Other than Gennett, the Reds had three other hits, a single by Bailey, a single by Joey Votto and a single by Scott Schebler.
Price’s experiment of batting Jesse Winker leadoff and Billy Hamilton ninth was a train crash, but Scherzer conducts a lot of train crashes.
Winker went 0 for 3 with three strikeouts and a walk. Hamilton went 0 for 4 with three strikeouts, including a strikeout to end the game with a runner on first.
Despite the fact Bailey has the most service of anybody on the team, he debuted in 2007 as a No. 1 draft pick, Friday was his first start on Opening Day.
“There is no doubt it was really fun,” he said. “We had great energy from the fans. To me, these are the games you look forward to playing. So kudos to the fans for coming out and really getting being behind us. It was a lot of fun.”

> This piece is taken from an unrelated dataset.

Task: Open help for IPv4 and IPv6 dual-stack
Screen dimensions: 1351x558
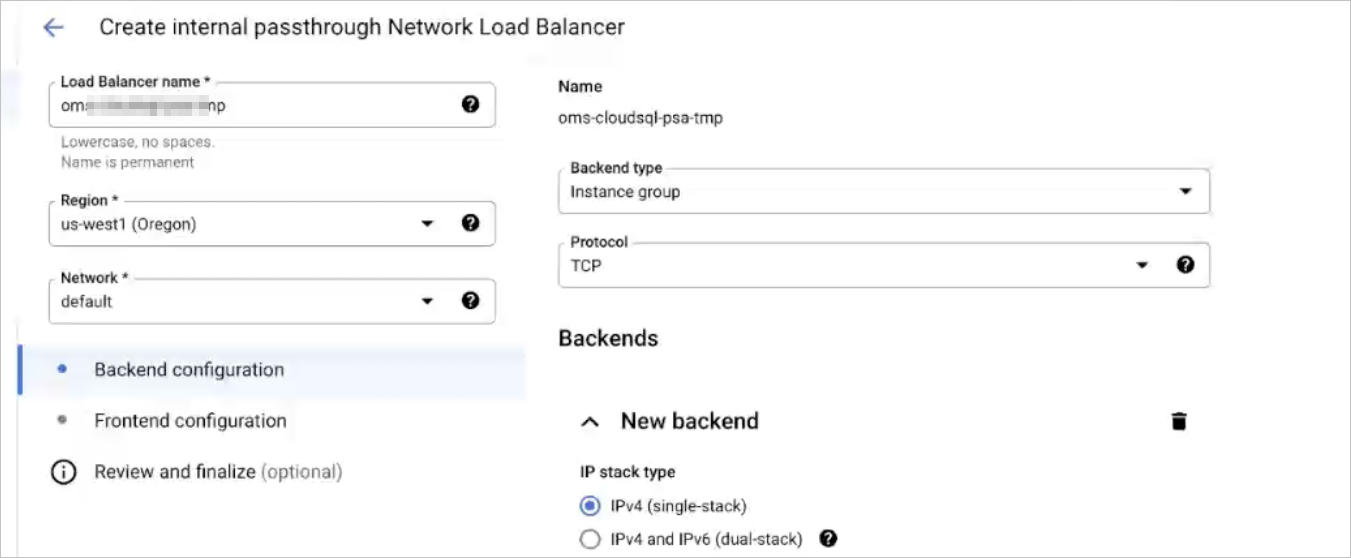Action: (x=828, y=539)

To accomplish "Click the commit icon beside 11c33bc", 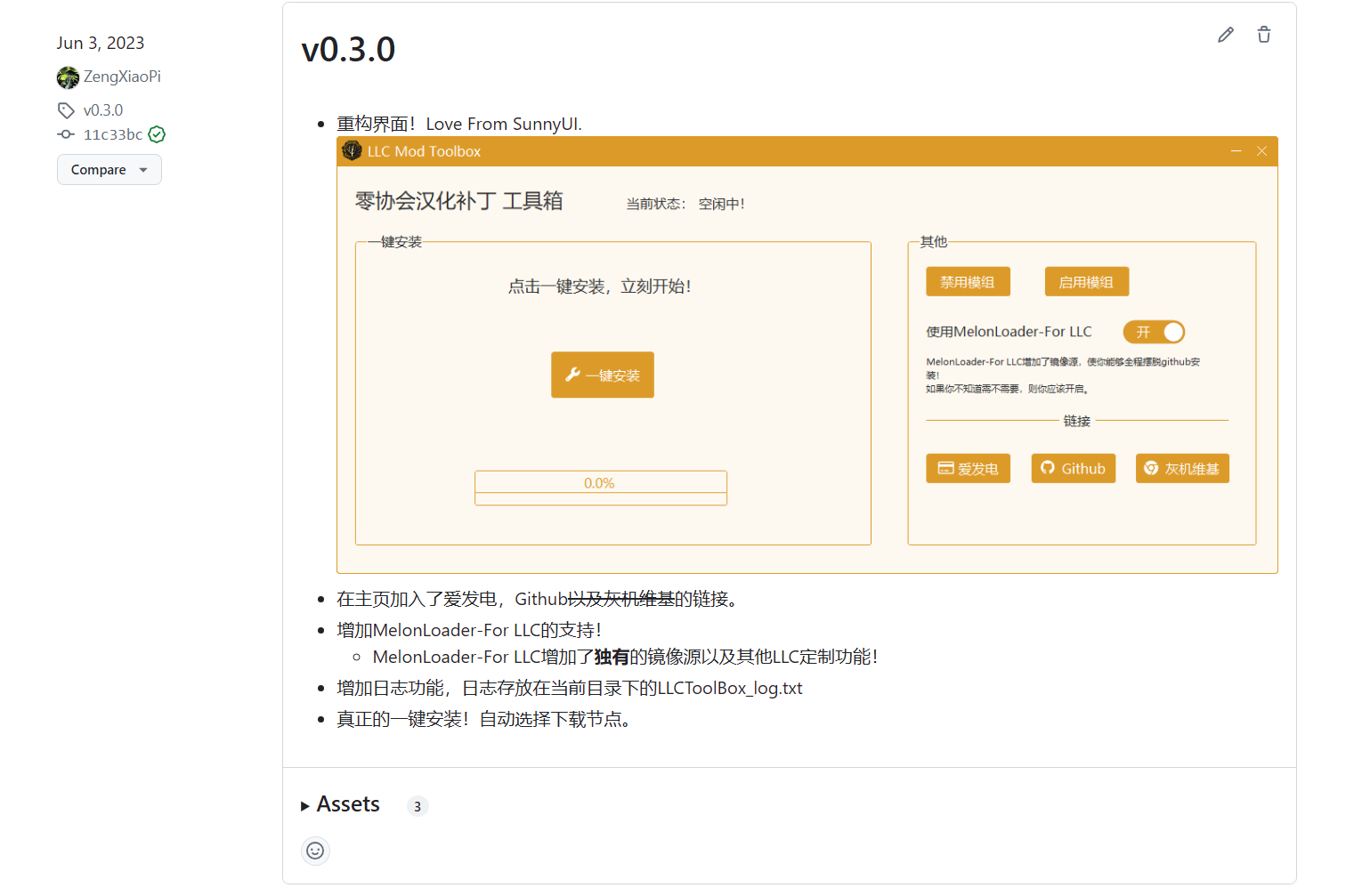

But Bailey takes no solace is his stellar outing not producing a win, even though he finished with a flourish in his sixth and final inning.
The first two Nationals reached before Bailey struck out Ryan Zimmerman and Howie Kendrick. Then he walked Trae Turner to fill the bases and fell behind Michael Taylor 3-and-1. But he coaxed a fly ball on a full count to end the inning.
The big pitch was a 3-and-1 slider that Taylor swung and missed and Bailey said, “Did you see that swing? (Yes, awkward). I do this for a living, too. That was fortunate to get out of that inning, a part of the game that can really define it,” said Bailey. “He could have hit a double to clear the bases, so that was a really big spot where we were able to pull through.
“I’m not that happy with my results because of the loss,” he added. “That’s the end of it. Every game you can find things you did well and you can find things you didn’t do well. To be satisfied with a good loss is just not in my nature.”